Metadata-Version: 2.2
Name: k2py
Version: 0.4.0
Summary: Python bindings for k2
Keywords: k2,forced-alignment,speech,asr
Author: The LattifAI Development Team
License: Apache-2.0
Classifier: Development Status :: 4 - Beta
Classifier: Intended Audience :: Developers
Classifier: Intended Audience :: Science/Research
Classifier: License :: OSI Approved :: Apache Software License
Classifier: Programming Language :: Python :: 3
Classifier: Programming Language :: Python :: 3.10
Classifier: Programming Language :: Python :: 3.11
Classifier: Programming Language :: Python :: 3.12
Classifier: Programming Language :: Python :: 3.13
Classifier: Programming Language :: Python :: 3.14
Classifier: Programming Language :: C++
Classifier: Topic :: Scientific/Engineering :: Artificial Intelligence
Classifier: Topic :: Multimedia :: Sound/Audio :: Speech
Project-URL: Homepage, https://github.com/lattifai/k2py
Project-URL: Repository, https://github.com/lattifai/k2py.git
Project-URL: Issues, https://github.com/lattifai/k2py/issues
Requires-Python: >=3.10
Description-Content-Type: text/markdown

# k2py

Python bindings for k2

## Features

- **Efficient Streaming Decoding**: OnlineDenseIntersecter for real-time forced alignment
- **Memory-Bounded Streaming**: `decode_and_flush()` keeps memory at O(chunk) for arbitrarily long audio
- **Mixed Decode Modes**: Combine `decode()` and `decode_and_flush()` for flush-every-N-chunks strategies
- **WebAssembly Support**: Browser-side forced alignment via Emscripten (WASM32 + WASM64)
- **Cross-Platform**: Supports Linux, macOS, and Windows
- **Python 3.10+**: Compatible with modern Python versions
- **Built with pybind11**: Fast C++ bindings with minimal overhead

## Installation

### From PyPI

```bash
pip install k2py
```

## Coexistence with k2

k2py can coexist with the [k2](https://github.com/k2-fsa/k2) package.
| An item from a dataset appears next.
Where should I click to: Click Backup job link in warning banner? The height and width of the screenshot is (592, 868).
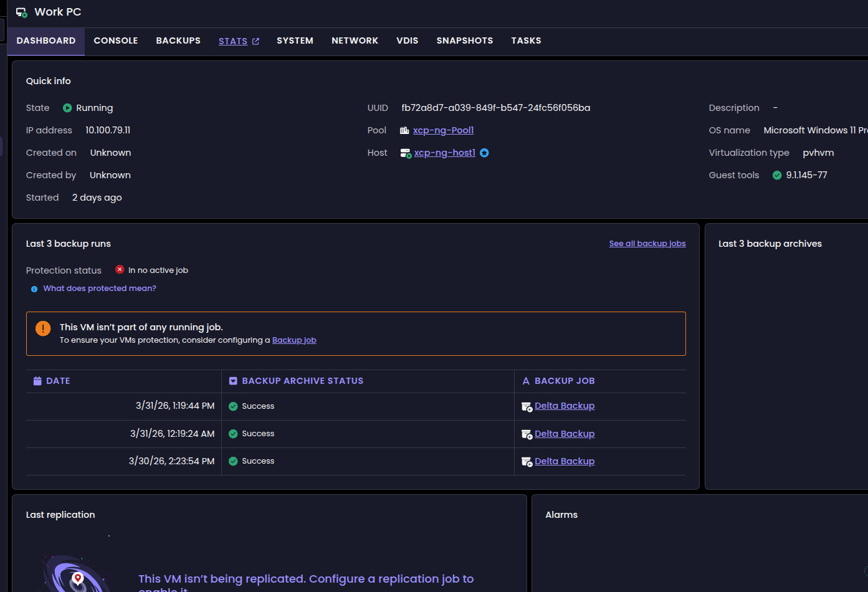[294, 340]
Both can be imported in any order:

```python
import k2
import k2py  # works fine
```

## Usage

### Basic Example

```python
from k2py import OnlineDenseIntersecter, CreateFsaVecFromStr
import numpy as np

# Create FSA from string representation
fsa_str = "0 1 1 1.0\n1 2 2 1.0\n2"
result = CreateFsaVecFromStr(fsa_str, final_state=2)

# Initialize decoder
decoder = OnlineDenseIntersecter(
    result["fsa"],
    result["aux_labels"],
    search_beam=20.0,
    output_beam=8.0,
    min_active_states=30,
    max_active_states=10000
)

# Prepare acoustic scores (num_frames x vocab_size)
scores = np.random.randn(100, 50).astype(np.float32)

# Decode
lattice = decoder.DecodeWithArray(scores, return_lattice=True)

# Get final alignment result
alignment = decoder.Finish()
print(f"Token IDs: {alignment['token_ids']}")
print(f"Timestamps: {alignment['timestamps']}")
print(f"Durations: {alignment['durations']}")
```

### Streaming with Memory-Bounded Flush

```python
# For long audio: decode_and_flush() caps memory at O(chunk)
all_tokens = []
for chunk_scores in chunk_iterator(scores, chunk_size=1000):
    tokens, labels = decoder.decode_and_flush(chunk_scores)
    all_tokens.extend(tokens)

# Get any remaining tokens
final_tokens, final_labels = decoder.finish()
all_tokens.extend(final_tokens[0])
```

## WebAssembly

k2py also compiles to WebAssembly for browser-side forced alignment. See [wasm/README.md](wasm/README.md) for build instructions, API reference, and benchmarks.